勝点1を分け合う結果となったが、よりよい感触を得たのは大分である。田坂和昭監督はハーフタイムの指示をこう語る。「前半は焦りが見えたので『もう少し相手を見てプレーしなさい』と。あとは『ポジションを少し崩してでも相手を動かそう』と。そういった話をして後半の立ち上がりから仕掛け、流れを掴めた。選手たちはよく理解して動いてくれた」。シュート数は磐田の8本を上回る10本。勝ちきることはできなかったが、より勝利に近かったのは大分だった。

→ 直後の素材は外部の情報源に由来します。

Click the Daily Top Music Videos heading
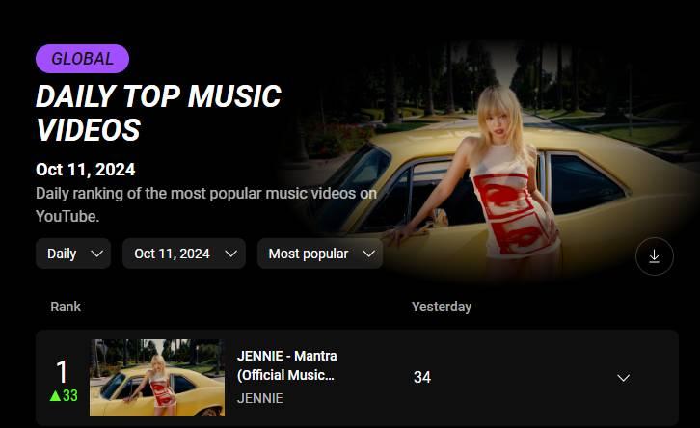[x=158, y=113]
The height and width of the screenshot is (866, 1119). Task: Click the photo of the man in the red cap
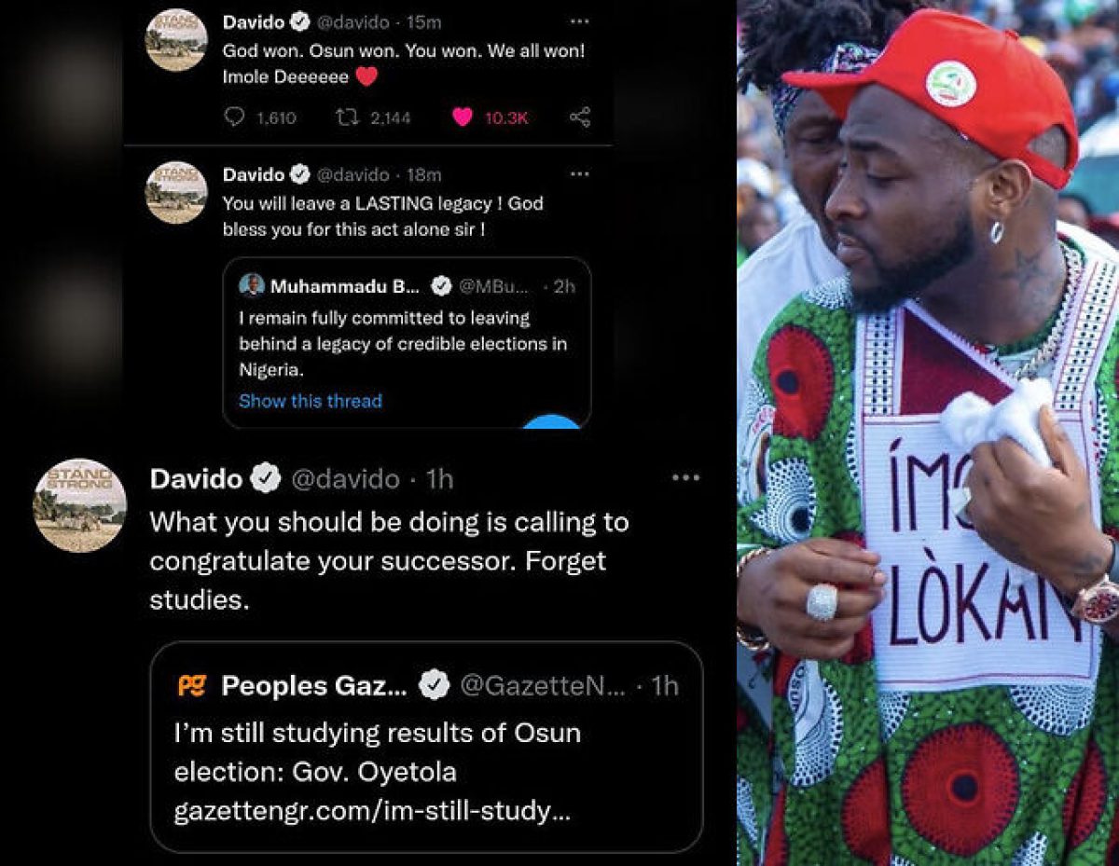[x=928, y=433]
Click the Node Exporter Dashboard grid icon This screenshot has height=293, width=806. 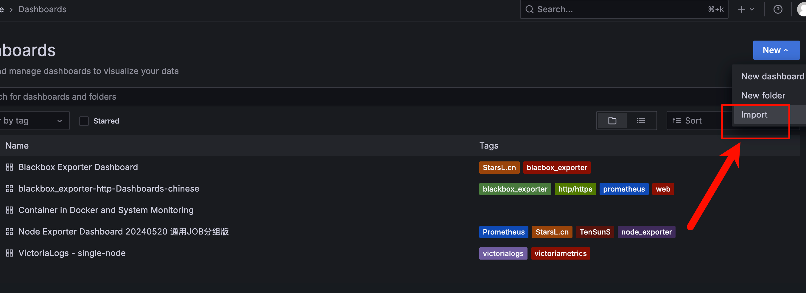[9, 232]
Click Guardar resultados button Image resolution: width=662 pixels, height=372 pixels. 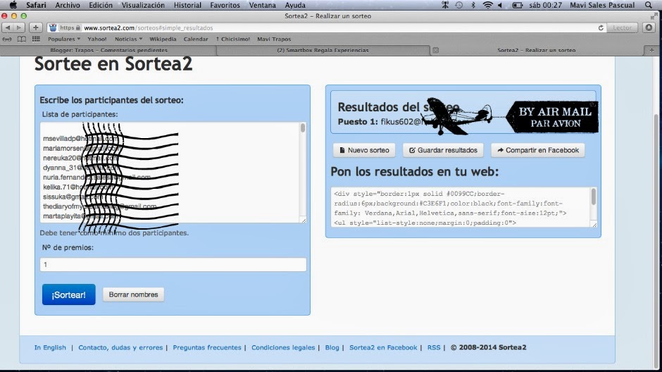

一方、磐田・シャムスカ監督は「セットプレーはどういった状況でも危険になる」と後半のセットプレーの数の多さを悔やんだ。また、大分との古巣対決という点では「大分の思い出が“走馬燈”のように浮かんだ」と語っている。無論、試合中は“敵”と“味方”だが、試合後は気心の知れたかつてのファミリーである。取材ゾーンでは高松大樹、さらにかつて大分でプレーした藤田義明と共に語り合っていた。
また、『2014FIFAワールドカップブラジル大会』に臨む日本代表メンバーの候補である磐田の3選手は、勝ちきれなかっただけにいずれも表情は硬かった。1ゴールの前田遼一は報道陣の問いかけに答えず、無言で取材ゾーンを通過。その後、広報を通じてこうコメントしている。「今日の試合でゴールできたことはよかったですが、勝利できず残念です。次の試合も得点を取れるように頑張ります。日本代表へは特別な思いはありませんが、入りたいという気持ちは常に持っています」。最後に、ワールドカップのメンバー入りについては、「入らないのでは(苦笑)」と付け加えた。「なるようにしかならないので。どういった結果になっても悔いはない」と心境を語ったのは伊野波雅彦。駒野友一も「メンバー入りは(ザッケローニ)監督が決めることなので、待つしかない」と淡々と語り、会場を後にした。
運命のメンバー発表は本日14時。果たして――。